Tanganku memegang setir mobil. Jalanan ini sudah lancar kembali, mobil dan motor lalu-lalang dengan cepat.

Aku menghembuskan nafas lega. Lalu mulai melajukan mobil.

Terlihat sebuah desa yang sepi. Jalanan yang sebelumnya beraspal, sekarang berupa tanah bebatuan. Mobilku tidak bisa berjalan cepat karena tanah yang tidak rata ini.

Disamping kiriku, tampak sawah yang sangat luas. Dipinggirnya ada pohon-pohon besar yang melengkapi.

Aku buru-buru mengalihkan pandangan. Takut ada yang menatap balik.

Benar saja, sosok ini tengah memandangiku sekarang.

Tapi bukannya mendekati, sosok ini malah menjauh dariku.

Rupanya aku sangat mudah "terlihat" oleh mereka.

Sebentar lagi aku akan sampai di rumah orangtuaku. Sudah lama aku tidak menengok mereka.

Suara dengkuran yang sangat keras terdengar dibelakangku.

Sontak aku memutar kepalaku. Ternyata Kumala sedang tertidur nyenyak sekali. Aku tidak menyadari keberadaan adikku ini daritadi karena suasananya sangat tenang sampai sampai tidak mendengar hembusan nafasnya.

Aku menatap wajahnya, terlihat muka yang sudah sangat kelelahan. Wajar saja, kita sudah berangkat dari sore menjelang malam.

Lampu mobilku menyinari sebuah rumah tua yang besar. Akhirnya sampai juga.

Tanganku menepuk-nepuk paha adikku. "Dek, bangun. Sudah sampai."

Dia bergeser sedikit, tapi tidak kunjung bangun.

Akhirnya kuputuskan untuk mengeluarkan barang-barang dari bagasi dulu.

Aku menurunkan satu-satu tas dan koper disitu. Untung saja barang yang kami bawa tidak banyak.

Aku masuk kembali ke mobil untuk membangunkan adikku.

"Ayo dek bangun, sudah sampai. Mau ketemu ibuk ndak?" ucapku yang sudah mulai gemas karena daritadi dia tidak bangun.

Matanya terbuka sedikit. Lalu badannya duduk tegak. Dia menoleh kearahku.

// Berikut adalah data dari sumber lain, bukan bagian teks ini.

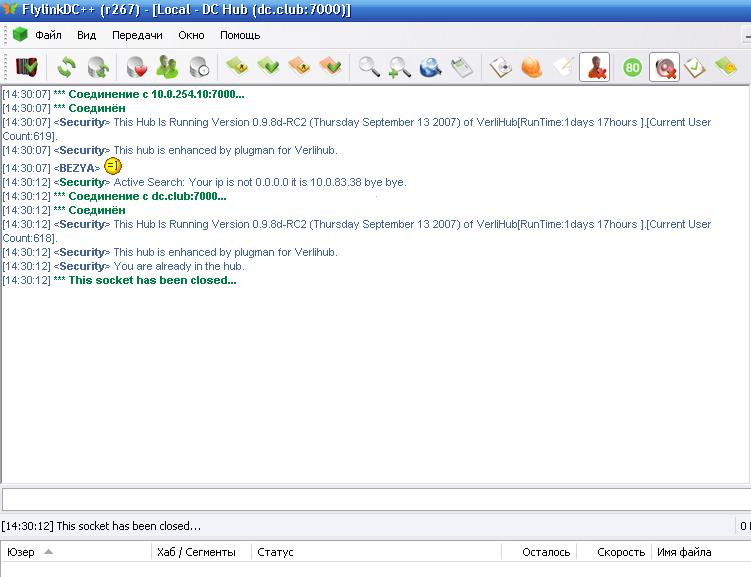Open Favorite Users with the green people icon
This screenshot has height=577, width=751.
(167, 67)
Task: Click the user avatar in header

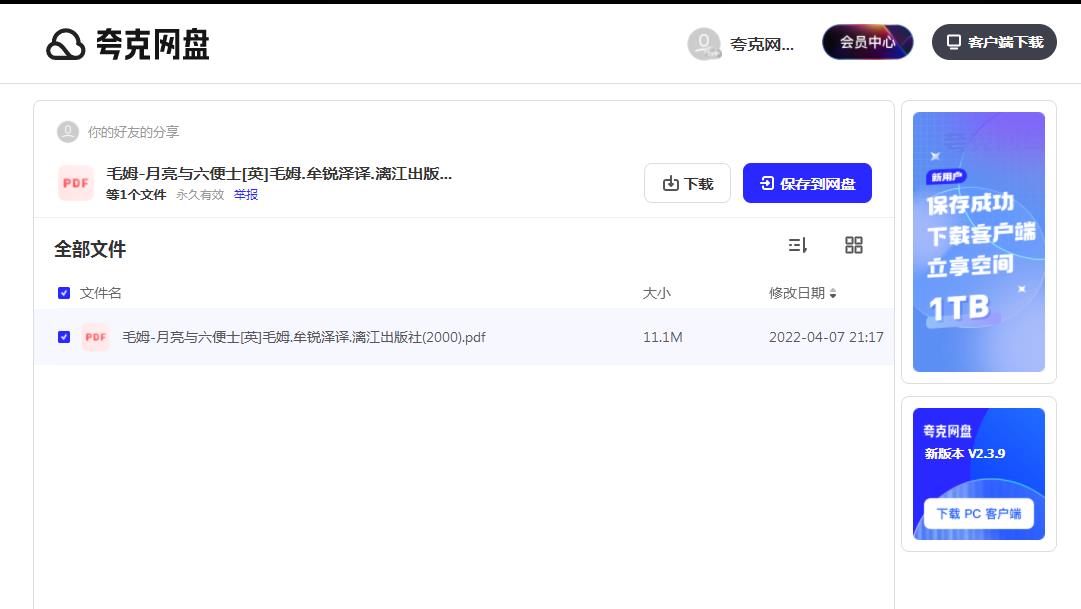Action: point(704,43)

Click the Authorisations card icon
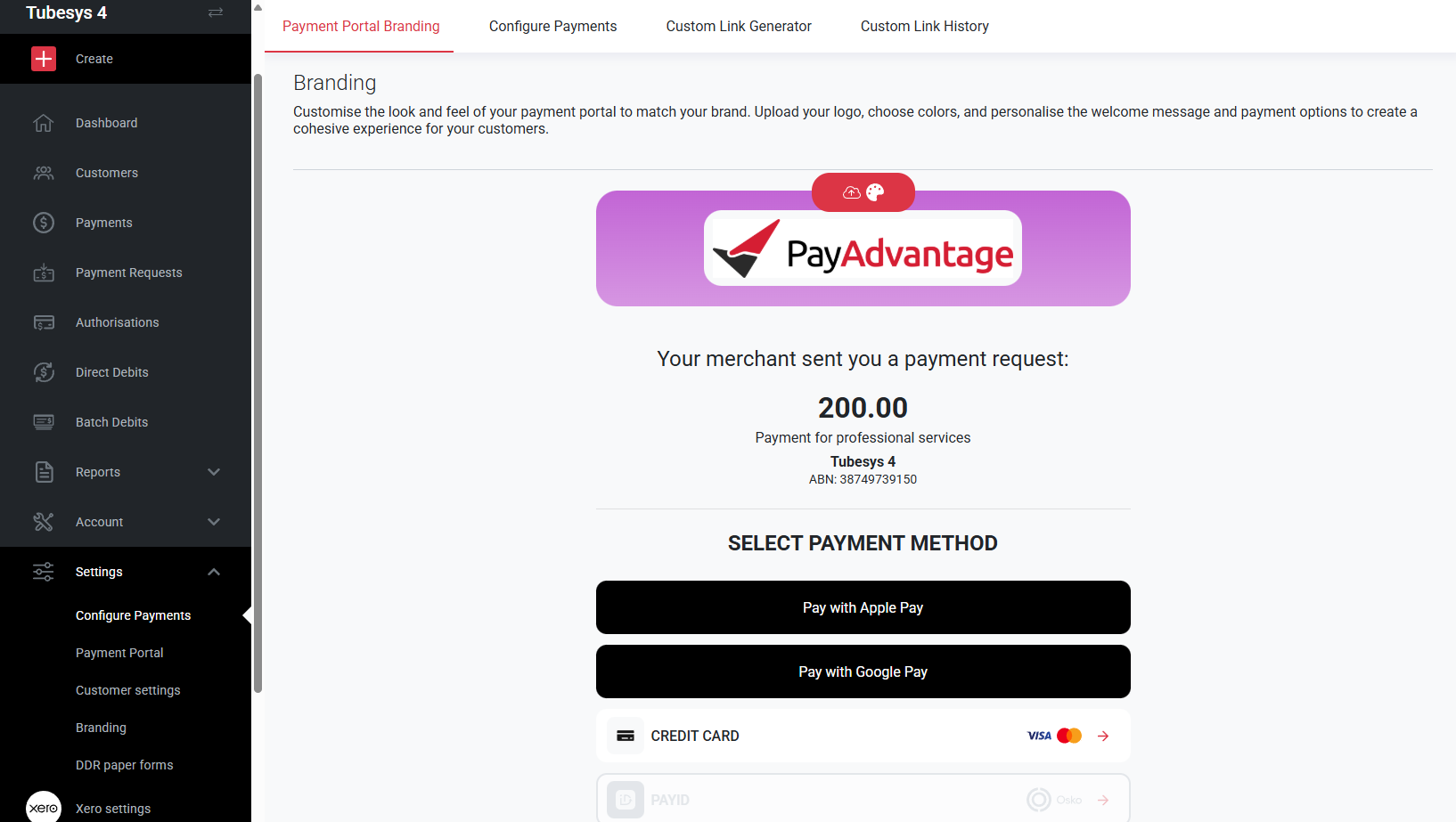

"Mbak, ini sudah sampai mana?"

"Sudah disamping rumah. Tuh, lihat."

Kepalanya mengarah ke rumah tua besar tadi.

"Ibuk mana?"

"Ya didalam. Ayo bantu mbak bawa koper!"

"Iya, iya.." ucapnya malas.

Kami menarik koper dan tas sampai didepan pintu rumah. Aku pun mengetuk pelan pintu rumah.

Dari dalam aku mendengar suara kaki berlari cepat. Lalu pintu rumah dibukakan.

"Ibuukk!" seru Kumala lalu memeluk ibu.

Ibu membalas pelukannya. Lalu matanya menatapku.

"Sudah lama ya, Madya." gumamnya untukku.

Aku tersenyum dan mengangguk.

"Dek Mala sama Mbak Madya mau makan dulu ndak?" tawar ibuku.

"Mau buk. Mala udah lapar, daritadi macet terus."

"Madya juga mau buk, makan apa?"

"Ada soto sama bakso."

"Bakso!" ucap Kumala.

"Soto saja lah." balasku.

"Bakso!" Kumala tidak mau kalah.

"Sudah, 1 bakso dan 1 soto ya?"

Kamipun pergi ke ruang makan, menyantap makanan kami masing-masing.

Tapi aku merasa ada sesuatu yang kurang.

"Bapak mana buk?" tanyaku

"Bapak lagi sholat jumat, paling sebentar lagi sampai." jawab ibuku.

"Oh."

Aku memandangi ruang makan ini. Rasanya sangat akrab.

Aku kembali lagi ke rumah ini. Tempatku memulai segalanya.